**TASKS:**
1. In the minimum wage speech, how much does the Economic Policy Institute estimate the bill will add to GDP?
2. Copy a passage from the minimum wage speech word for word. Begin at the words "The Economic Policy" and stop after "over 3 years.".
3. Carry on the minimum wage speech from the point where it ends.

**DOCUMENT SECTION:**

....

Again, raising the minimum wage helps our families and it helps our economy. This is why we had a press conference this morning with a group called Business for a Fair Minimum Wage. One thousand businesses across the country representing every State in our Nation have signed on saying: Yes, we need to increase the minimum wage to at least $10.10 an hour. They understand and Main Street businesses understand this.

If we increase the minimum wage for people in the community, they are not running off to Paris, France, to spend the money. They are going to spend that money on Main Street, and that helps our small businesses. This is why so many small businesses get it. They understand that if we raise the minimum wage, that helps them. That helps the local economy on Main Street.

The Economic Policy Institute estimates that our minimum wage bill will put $35 billion in the hands of millions of workers, and that money will be spent on Main Street. It will pump an additional $22 billion into our GDP, supporting 85,000 new jobs as the raise is phased in over 3 years.

There is another issue I think we need to address, and that is what happens with low-wage workers and how they do sustain themselves. They are in poverty from the minimum wage. So what do they rely on? They rely on food stamps, Medicaid or the Children's Health Insurance Program. They rely upon the earned-income tax credit and the Temporary Assistance for Needy Families Program. That costs taxpayers in America $243 billion a year.

Again, I am not saying that by increasing the minimum wage we are going to knock that down to zero. I can't say that, but what I can say is that a study was done just on food stamps, and if we raise the minimum wage, in the first year we will save $4.6 billion in taxpayers' money because people will now have enough money to go out and buy their own food. They will not rely on food stamps.

A lot of these other things will be cut back too, such as TANF and Medicaid or CHIP. I can't say how much, but people understand that this is what we are paying as taxpayers to support a minimum wage below the poverty line.

Again, people understand how important this minimum wage is. That is why it is so broadly supported by such a cross-section of American people.

Here is a poll that has been done. A USA Today and Pew Research Center poll this year indicated that 73 percent of all voters support raising the minimum wage to $10.10 an hour--90 percent Democrats, 71 percent Independents, and even 53 percent of Republicans believe we ought to raise it to at least $10.10 an hour.

....

**RECORDS:**
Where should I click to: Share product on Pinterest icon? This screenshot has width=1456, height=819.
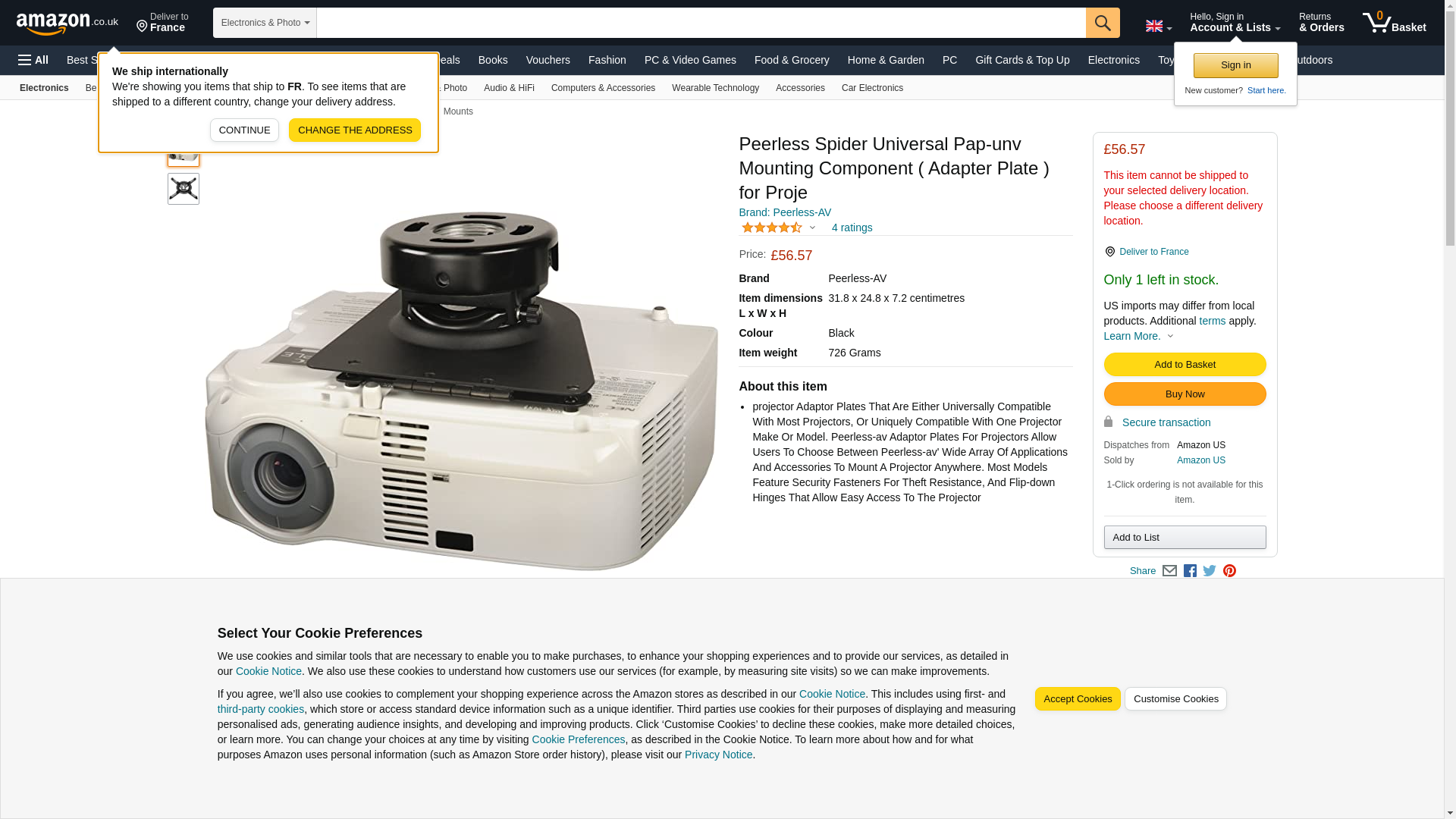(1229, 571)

....

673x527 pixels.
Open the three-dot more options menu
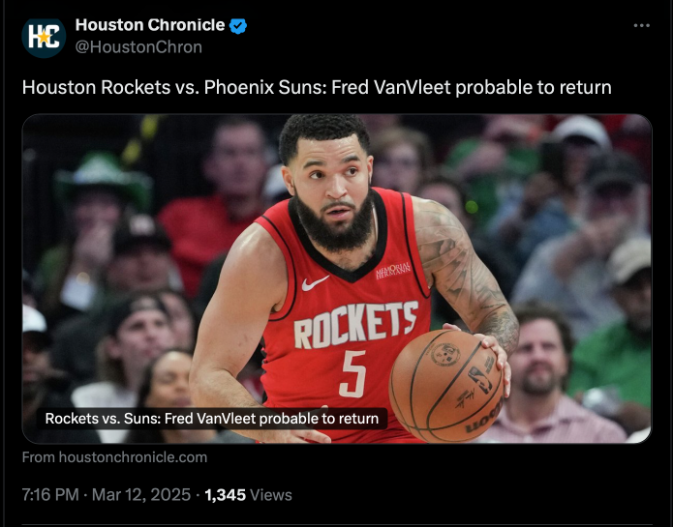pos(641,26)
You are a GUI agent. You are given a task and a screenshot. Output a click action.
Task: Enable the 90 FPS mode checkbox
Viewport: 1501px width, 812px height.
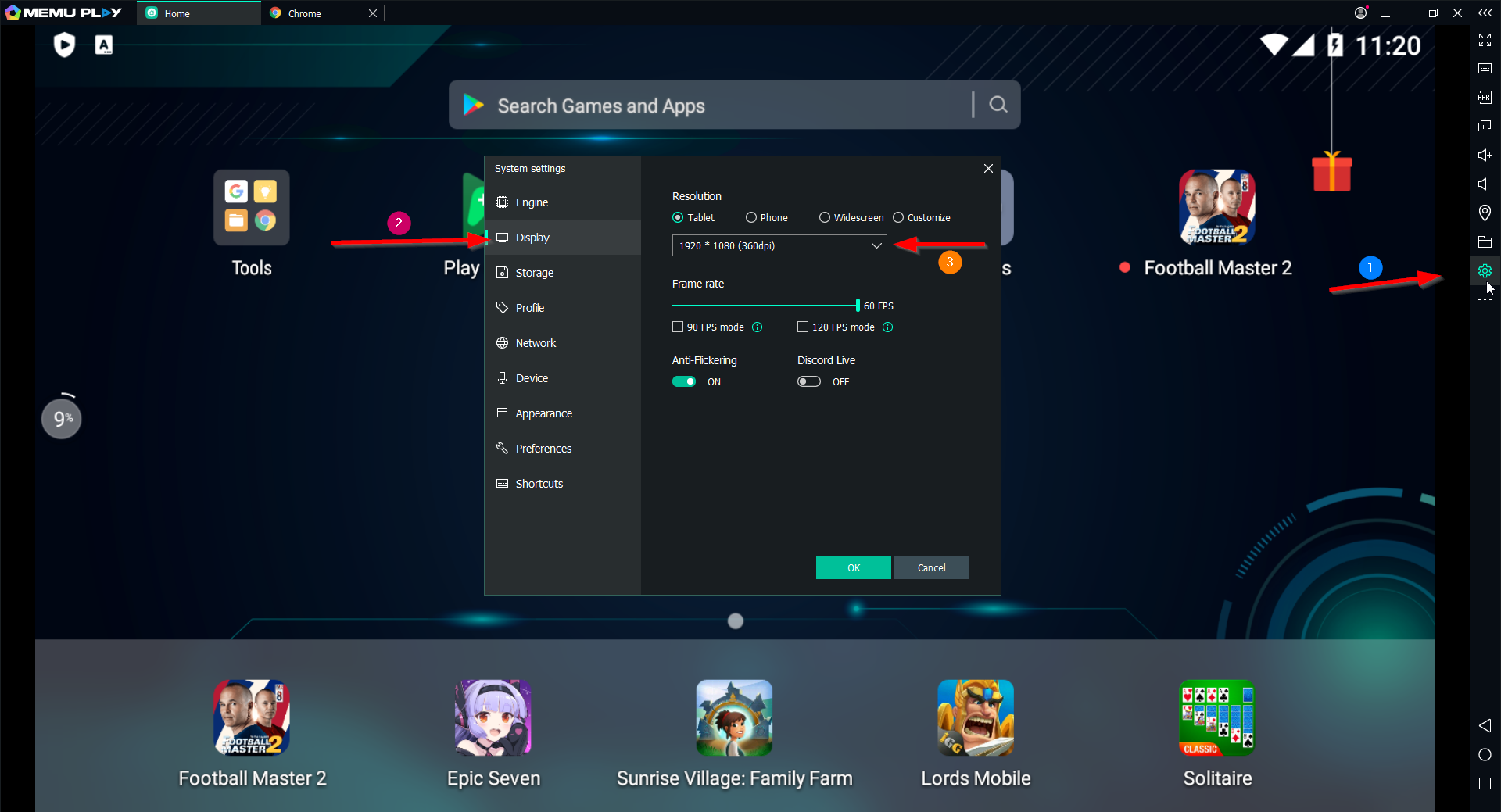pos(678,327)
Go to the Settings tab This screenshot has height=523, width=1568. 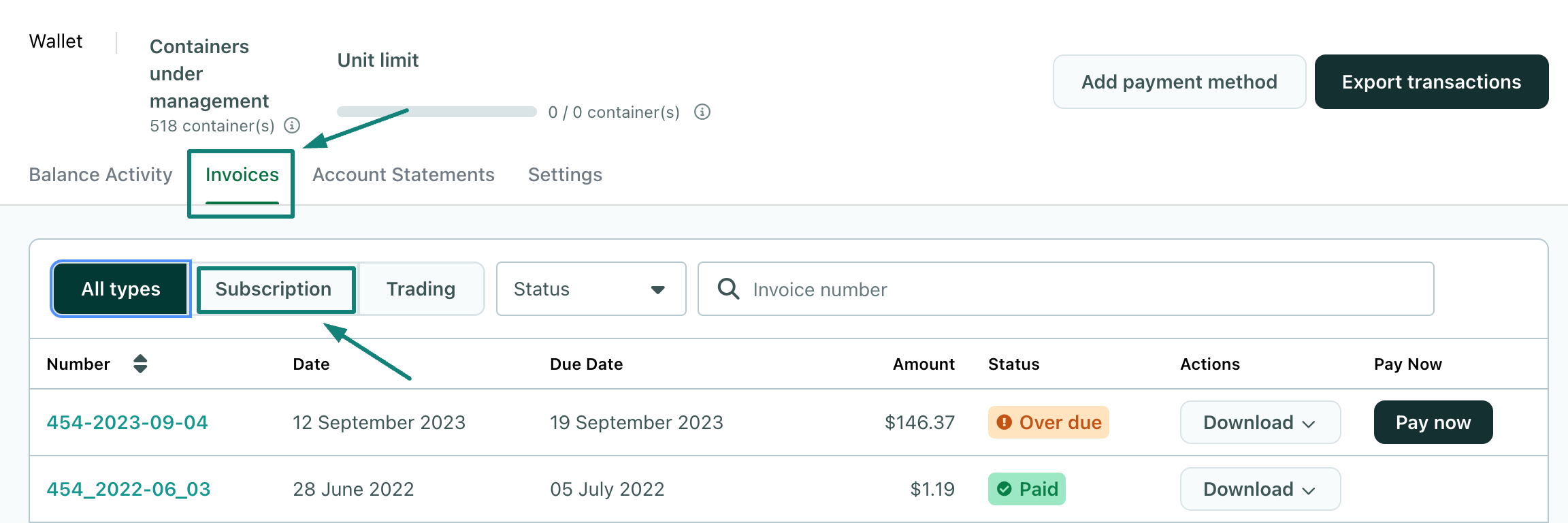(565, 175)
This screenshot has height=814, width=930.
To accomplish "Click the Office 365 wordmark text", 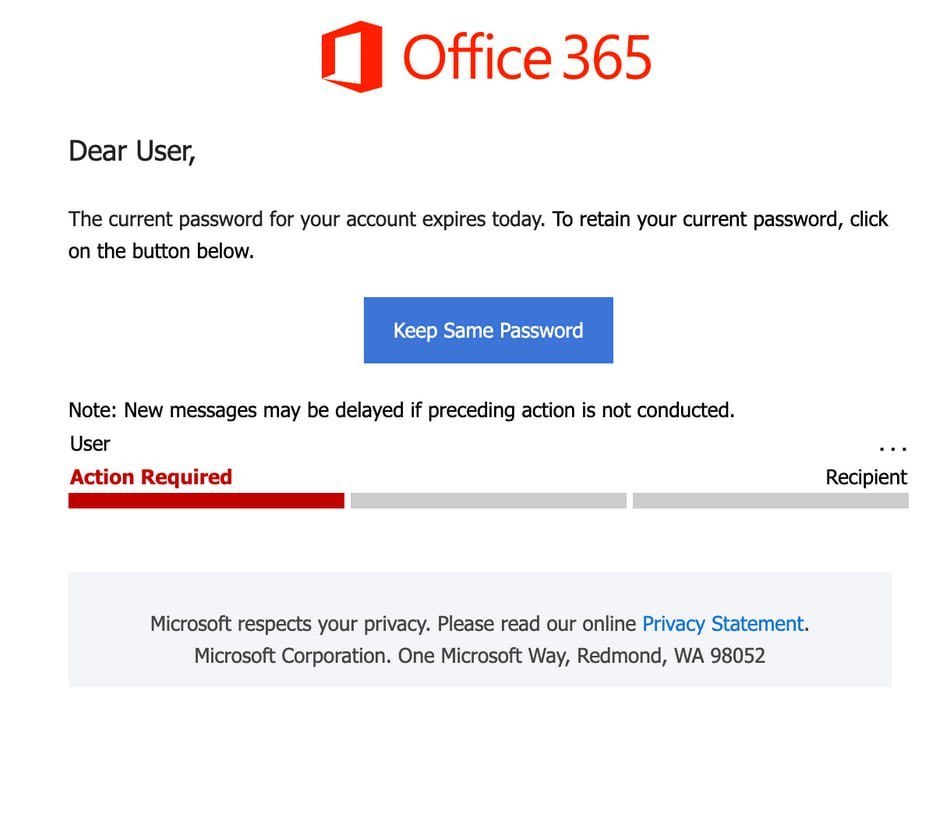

....

**RESPONSES BY TASK:**
1. An additional $22 billion.

2.
The Economic Policy Institute estimates that our minimum wage bill will put $35 billion in the hands of millions of workers, and that money will be spent on Main Street. It will pump an additional $22 billion into our GDP, supporting 85,000 new jobs as the raise is phased in over 3 years.

3.
So the American people get it. There is overwhelming support for raising the minimum wage. But I am just mystified by how vehemently my Republican colleagues oppose this modest increase. I just don't understand it. But what I hear is the same old outdated, disproved arguments against giving working Americans a raise.

There are some on the other side who believe we should do away with the minimum wage. There should be no minimum wage at all. Try that one on for size. Talk about a race to the bottom. Four dollars an hour maybe? Three dollars an hour? Two dollars an hour? You see, I have always said that without a strong minimum wage and without a good, strong Wage and Hour Division at the Department of Labor to make sure people adhere to it--if we don't have that, then there is always someone a little worse off than you who will bid lower than you for that job.

So someone says: We will pay $7 an hour. There is always somebody that just needs the job a little more, they are desperate, and they say: I will take it for $6 an hour. Then there are some a little worse off than that who say: We will take it for $5 an hour, and we get a downward spiral.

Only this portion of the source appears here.